Cependant, il convient de constater que, nonobstant le changement d’identité déclaré successivement par l’intéressée, que les indus litigieux étaient justifiés par l’absence de séjour légal en France et de validité de titres de séjours de l’intéressé et non par l’existence d’une fausse identité.
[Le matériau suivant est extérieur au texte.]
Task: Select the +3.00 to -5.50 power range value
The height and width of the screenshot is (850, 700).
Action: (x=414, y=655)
Or, il convient de relever qu’il n’est ni justifié ni même allégué par la caisse que le titre de séjour délivré en 2016 au profit de l’intéressée, applicable à la période concernée par l’indu litigieux, ait été annulé par les services de la préfecture qui ont cependant saisi le Procureur de la République de Val de Briey dans les conditions de l’article 40 du code de procédure pénale et alors même que les pièces produites aux débats qui établissent la correspondance entre l’ancienne et le nouvelle identité déclarée par l’intéressée, permettent d’établir que le titre de séjour délivré en 2016 s’applique bien à la même personne.
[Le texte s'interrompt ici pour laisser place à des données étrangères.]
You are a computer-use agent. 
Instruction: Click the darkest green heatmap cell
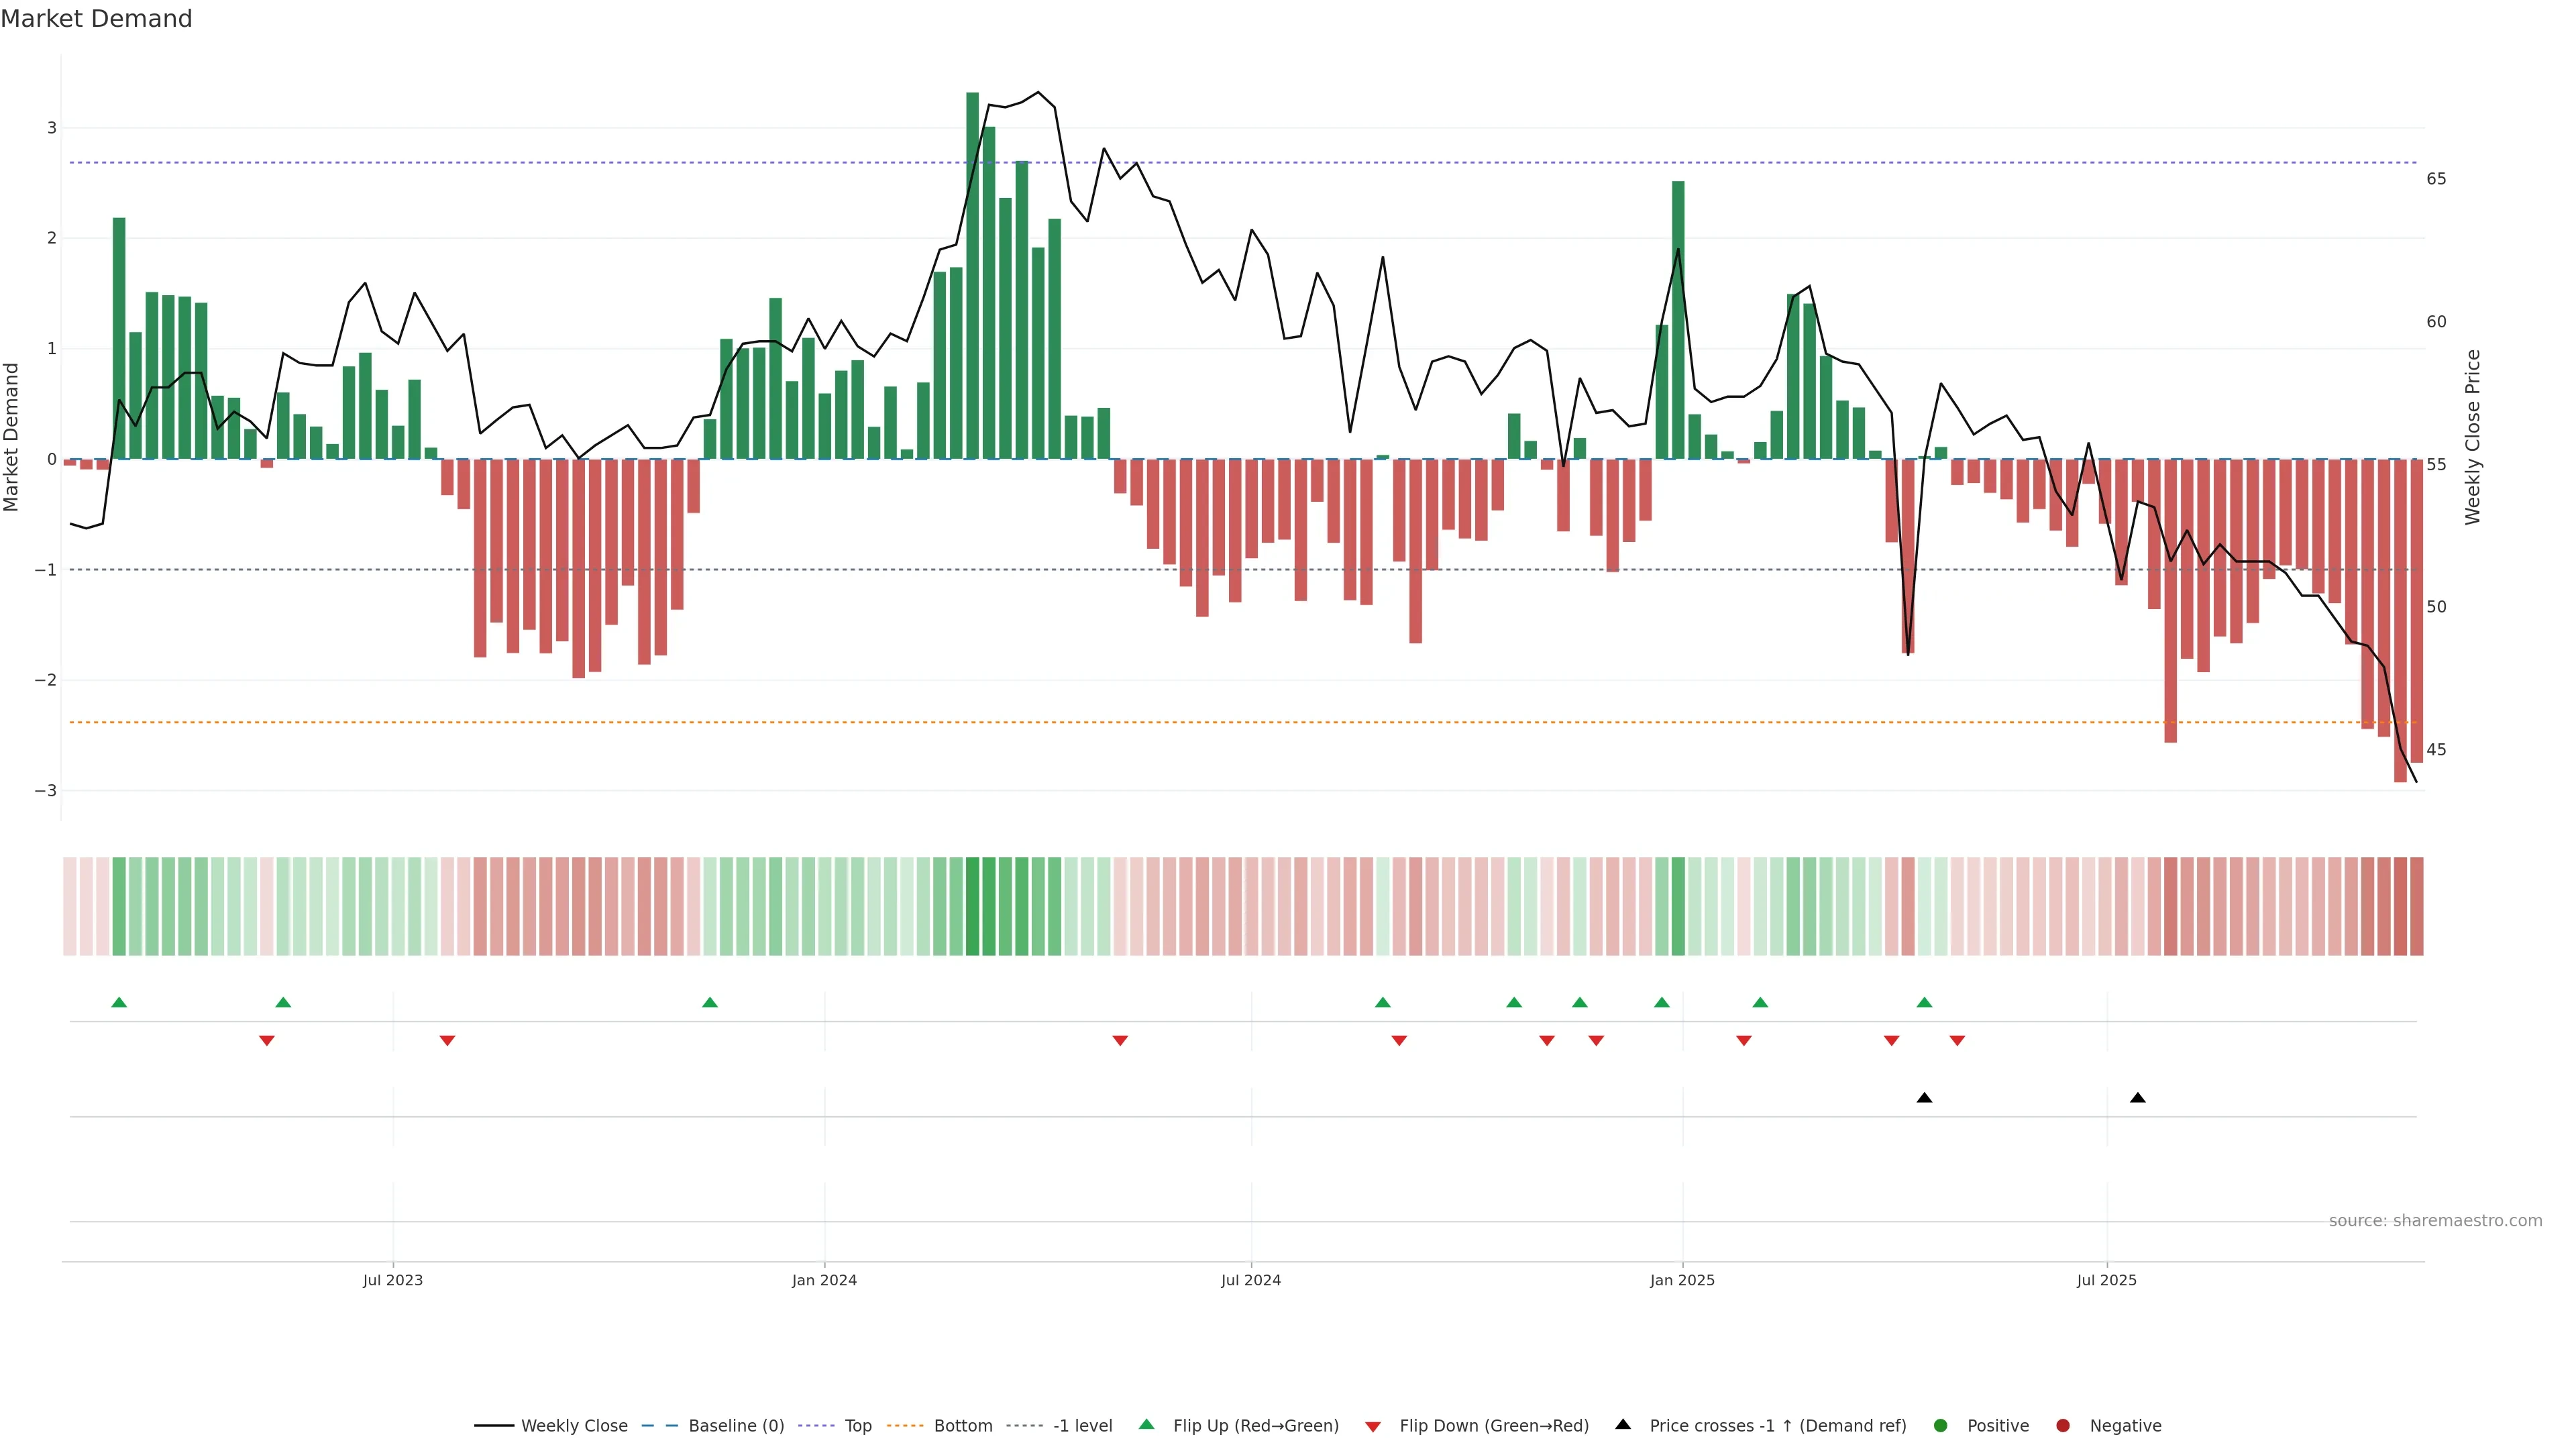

Il s’ensuit qu’en l’état de titres de séjour s’appliquant à l’intéressée n’ayant pas été annulés, la caisse ne saurait être fondée en son appel et il convient de confirmer le jugement entrepris, sans qu’il ne soit nécessaire de condamner la caisse à rembourser les sommes éventuellement précomptées, le jugement entrepris et le présent arrêt constituant le titre de restitution de ces sommes.
2/ Sur la demande de dommages intérêts
Outre que l’intéressée ne caractérise pas plus avant le préjudice qu’elle invoque se bornant à faire état sans plus de précision de la privation de sommes, cette dernière ne saurait d’autant moins faire état d’un préjudice au regard d’une situation qu’elle a largement contribué à entretenir par la confusion générée relativement à son identité et celle de ses proches.
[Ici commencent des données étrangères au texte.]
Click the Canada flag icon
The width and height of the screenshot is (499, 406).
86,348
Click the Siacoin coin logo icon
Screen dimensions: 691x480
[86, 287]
III Sur les mesures accessoires
La caisse qui succombe sera condamnée aux dépens.
PAR CES MOTIFS
La Cour, chambre sociale, statuant contradictoirement par mise à disposition de l’arrêt au greffe de la cour, après débats en audience publique et après en avoir délibéré,
Confirme le jugement du pôle social du tribunal judiciaire de Val de Briey du 8 novembre 2022 ;
Condamne la caisse d’allocations familiales de Meurthe et Moselle aux dépens
Ainsi prononcé par mise à disposition de l’arrêt au greffe de la cour, les parties en ayant été préalablement avisées dans les conditions prévues au deuxième alinéa de l’article 450 du code de procédure civile.
Et signé par monsieur Guerric HENON, président de chambre et par madame Laurène RIVORY, greffier.